**About this exercise**
From the first line to the last, print the data exactly as it appears.

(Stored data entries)
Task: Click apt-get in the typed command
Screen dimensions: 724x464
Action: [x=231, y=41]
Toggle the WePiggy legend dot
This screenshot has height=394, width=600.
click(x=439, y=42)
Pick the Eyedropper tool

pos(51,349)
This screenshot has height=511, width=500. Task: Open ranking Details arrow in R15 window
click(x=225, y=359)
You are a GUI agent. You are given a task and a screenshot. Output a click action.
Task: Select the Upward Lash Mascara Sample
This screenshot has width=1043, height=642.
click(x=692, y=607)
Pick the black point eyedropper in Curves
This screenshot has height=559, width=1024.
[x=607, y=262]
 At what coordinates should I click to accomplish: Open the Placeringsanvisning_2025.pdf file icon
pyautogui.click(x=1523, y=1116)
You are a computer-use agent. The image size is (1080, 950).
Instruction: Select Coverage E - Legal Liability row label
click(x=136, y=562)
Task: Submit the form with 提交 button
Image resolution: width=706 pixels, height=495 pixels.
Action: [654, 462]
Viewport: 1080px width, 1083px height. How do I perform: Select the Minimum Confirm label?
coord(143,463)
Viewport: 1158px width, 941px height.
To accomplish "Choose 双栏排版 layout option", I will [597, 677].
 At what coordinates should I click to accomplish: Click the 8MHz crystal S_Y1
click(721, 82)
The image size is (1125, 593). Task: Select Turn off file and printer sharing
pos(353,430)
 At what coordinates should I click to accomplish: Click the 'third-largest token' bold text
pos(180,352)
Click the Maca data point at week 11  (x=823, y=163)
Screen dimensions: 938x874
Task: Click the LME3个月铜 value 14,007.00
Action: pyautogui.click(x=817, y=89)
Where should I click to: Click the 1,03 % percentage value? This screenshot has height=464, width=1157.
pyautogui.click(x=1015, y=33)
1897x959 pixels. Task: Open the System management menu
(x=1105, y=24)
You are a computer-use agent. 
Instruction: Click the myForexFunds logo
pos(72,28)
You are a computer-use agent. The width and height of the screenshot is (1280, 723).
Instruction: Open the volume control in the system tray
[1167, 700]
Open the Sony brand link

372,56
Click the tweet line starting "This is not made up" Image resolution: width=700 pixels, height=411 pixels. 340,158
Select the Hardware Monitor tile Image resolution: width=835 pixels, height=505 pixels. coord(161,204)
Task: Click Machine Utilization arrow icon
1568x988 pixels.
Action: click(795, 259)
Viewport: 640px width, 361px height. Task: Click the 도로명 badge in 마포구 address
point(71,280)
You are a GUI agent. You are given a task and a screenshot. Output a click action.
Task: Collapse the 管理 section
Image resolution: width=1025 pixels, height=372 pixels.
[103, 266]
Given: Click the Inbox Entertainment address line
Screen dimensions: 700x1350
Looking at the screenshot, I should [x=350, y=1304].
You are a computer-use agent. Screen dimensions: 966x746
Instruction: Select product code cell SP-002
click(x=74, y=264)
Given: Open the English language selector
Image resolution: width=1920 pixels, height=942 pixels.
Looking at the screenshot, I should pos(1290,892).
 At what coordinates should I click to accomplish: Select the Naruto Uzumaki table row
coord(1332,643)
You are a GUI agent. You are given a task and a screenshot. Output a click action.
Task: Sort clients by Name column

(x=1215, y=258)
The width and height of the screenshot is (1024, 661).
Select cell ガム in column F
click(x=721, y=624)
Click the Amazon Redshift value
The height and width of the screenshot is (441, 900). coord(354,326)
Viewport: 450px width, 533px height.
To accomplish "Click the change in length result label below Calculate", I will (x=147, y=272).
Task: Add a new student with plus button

**Exercise output**
Task: Click apt-get in the typed command
Screen dimensions: 724x464
Action: [x=231, y=41]
Toggle the WePiggy legend dot
This screenshot has height=394, width=600.
click(x=439, y=42)
Pick the Eyedropper tool

pos(51,349)
This screenshot has height=511, width=500. Task: Open ranking Details arrow in R15 window
click(x=225, y=359)
You are a GUI agent. You are given a task and a screenshot. Output a click action.
Task: Select the Upward Lash Mascara Sample
This screenshot has width=1043, height=642.
click(x=692, y=607)
Pick the black point eyedropper in Curves
This screenshot has height=559, width=1024.
[x=607, y=262]
 At what coordinates should I click to accomplish: Open the Placeringsanvisning_2025.pdf file icon
pyautogui.click(x=1523, y=1116)
You are a computer-use agent. The image size is (1080, 950).
Instruction: Select Coverage E - Legal Liability row label
click(x=136, y=562)
Task: Submit the form with 提交 button
Image resolution: width=706 pixels, height=495 pixels.
Action: [654, 462]
Viewport: 1080px width, 1083px height. How do I perform: Select the Minimum Confirm label?
coord(143,463)
Viewport: 1158px width, 941px height.
To accomplish "Choose 双栏排版 layout option", I will [597, 677].
 At what coordinates should I click to accomplish: Click the 8MHz crystal S_Y1
click(721, 82)
The image size is (1125, 593). Task: Select Turn off file and printer sharing
pos(353,430)
 At what coordinates should I click to accomplish: Click the 'third-largest token' bold text
pos(180,352)
Click the Maca data point at week 11  (x=823, y=163)
Screen dimensions: 938x874
Task: Click the LME3个月铜 value 14,007.00
Action: pyautogui.click(x=817, y=89)
Where should I click to: Click the 1,03 % percentage value? This screenshot has height=464, width=1157.
pyautogui.click(x=1015, y=33)
1897x959 pixels. Task: Open the System management menu
(x=1105, y=24)
You are a computer-use agent. 
Instruction: Click the myForexFunds logo
pos(72,28)
You are a computer-use agent. The width and height of the screenshot is (1280, 723).
Instruction: Open the volume control in the system tray
[1167, 700]
Open the Sony brand link

372,56
Click the tweet line starting "This is not made up" Image resolution: width=700 pixels, height=411 pixels. 340,158
Select the Hardware Monitor tile Image resolution: width=835 pixels, height=505 pixels. coord(161,204)
Task: Click Machine Utilization arrow icon
1568x988 pixels.
Action: click(795, 259)
Viewport: 640px width, 361px height. Task: Click the 도로명 badge in 마포구 address
point(71,280)
You are a GUI agent. You are given a task and a screenshot. Output a click action.
Task: Collapse the 管理 section
Image resolution: width=1025 pixels, height=372 pixels.
[103, 266]
Given: Click the Inbox Entertainment address line
Screen dimensions: 700x1350
Looking at the screenshot, I should [x=350, y=1304].
You are a computer-use agent. Screen dimensions: 966x746
Instruction: Select product code cell SP-002
click(x=74, y=264)
Given: Open the English language selector
Image resolution: width=1920 pixels, height=942 pixels.
Looking at the screenshot, I should pos(1290,892).
 At what coordinates should I click to accomplish: Select the Naruto Uzumaki table row
coord(1332,643)
You are a GUI agent. You are given a task and a screenshot. Output a click action.
Task: Sort clients by Name column

(x=1215, y=258)
The width and height of the screenshot is (1024, 661).
Select cell ガム in column F
click(x=721, y=624)
Click the Amazon Redshift value
The height and width of the screenshot is (441, 900). coord(354,326)
Viewport: 450px width, 533px height.
To accomplish "Click the change in length result label below Calculate", I will (x=147, y=272).
Task: Add a new student with plus button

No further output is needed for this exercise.